__Goal 1__
From the passage on hyperspectral reconstruction results, copy the part starting with "We also provide" and going on through "spatial-spectral difference operators.".
__Goal 2__
List every numbered table mentioned in the passage on hyperspectral reconstruction results.
__Goal 3__
According to the passage on hyperspectral reconstruction results, what does SSIM measure?

__Page__
┄┄┄┄┄┄┄┄┄┄┄┄┄┄┄┄┄┄┄┄

Another issue revealed by the results in Table 1 is that the joint optimization of multiple prior constraints is usually better than a single prior. For example, a single sparse prior, even for tensor space sparsity, gives the worst reconstruction performance of STNCS among all methods. The HSSTV has also been able to achieve a very high MPSNR by combining multiple TVs. E-3DTV is similar to spectral unmixing, which adds constraints in subspace for reconstruction. However, due to the improper reconstruction framework, its accuracy is not high. Overall, the subspace reconstruction scheme based on spectral unmixing outperforms the direct reconstruction of the entire HSI.

Table 2 provides the MSSIM comparison of all competing methods. SSIM is an index to measure the similarity between the reconstructed image and the original image. DCHI_SUL also largely outperforms other algorithms on MSSIM, except for three cases that are slightly below DCHS, but the difference is also very small. Comparing HSSTV and DCS_SLM in Tables 1 and 2, the MPSNR of DCS_SLM is sometimes higher than that of HSSTV, but the MSSIM is lower instead, which indicates that HSSTV can protect the structure of the image better than DCS.

One worth mentioning is that DCS has a low number of key bands at low sampling rates and high endmember prediction accuracy, but poor abundance estimation. Conversely, the endmember prediction accuracy decreases at high sampling rates, while the abundance estimation depends on the endmember prediction, resulting in no significant improvement in estimation performance. Therefore, the MPSNR and MSSIM of DCS_SLM sometimes decrease after the sampling rate exceeds 0.3. However, the accuracy of DCHI_SUL does not decay or decays little due to a series of refining strategies.

We also provide the MSAM comparison results of all methods in Table 3. In most cases, DCHI_SUL still accomplishes the best reconstructing performance. Compared to the results of MPSNR, however, the minimum MSAM cases outside of DCHI_SUL are more frequent, and the relative advantage is also a little weaker. This indicates that DCHI_SUL is better at maintaining spatial rather than spectral information for HSI. It is worth mentioning that the MSAM of the HSSTV algorithm at high sampling rates reaches or is even lower than the optimal value obtained by the DCS framework, which may benefit from the application of its multi-TV constrained prior consisting of spectral difference and spatial-spectral difference operators.

┄┄┄┄┄┄┄┄┄┄┄┄┄┄┄┄┄┄┄┄

__Recorded information__
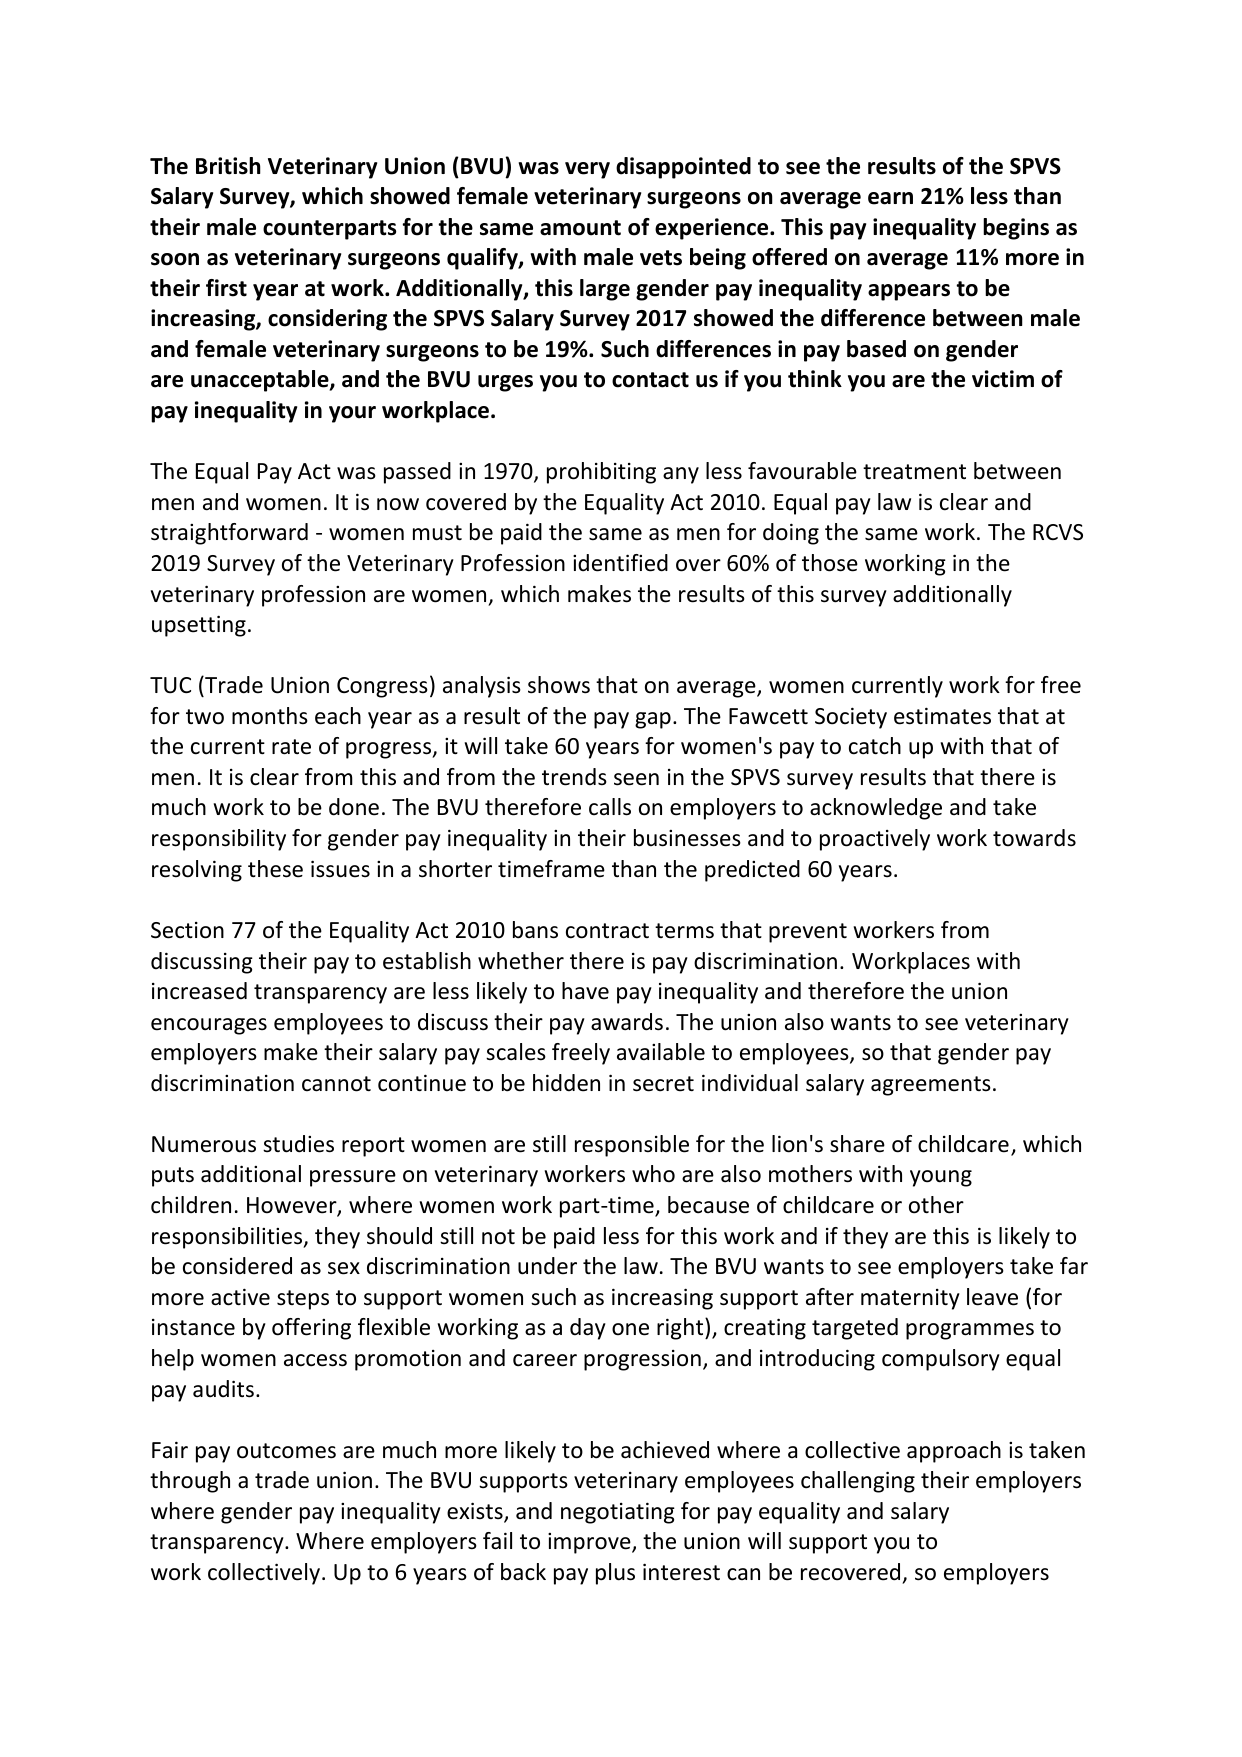  What do you see at coordinates (627, 1022) in the screenshot?
I see `awards` at bounding box center [627, 1022].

┄┄┄┄┄┄┄┄┄┄┄┄┄┄┄┄┄┄┄┄

__Exercise answer 1__
We also provide the MSAM comparison results of all methods in Table 3. In most cases, DCHI_SUL still accomplishes the best reconstructing performance. Compared to the results of MPSNR, however, the minimum MSAM cases outside of DCHI_SUL are more frequent, and the relative advantage is also a little weaker. This indicates that DCHI_SUL is better at maintaining spatial rather than spectral information for HSI. It is worth mentioning that the MSAM of the HSSTV algorithm at high sampling rates reaches or is even lower than the optimal value obtained by the DCS framework, which may benefit from the application of its multi-TV constrained prior consisting of spectral difference and spatial-spectral difference operators.

__Exercise answer 2__
Table 1, Table 2, Table 3

__Exercise answer 3__
The similarity between the reconstructed image and the original image.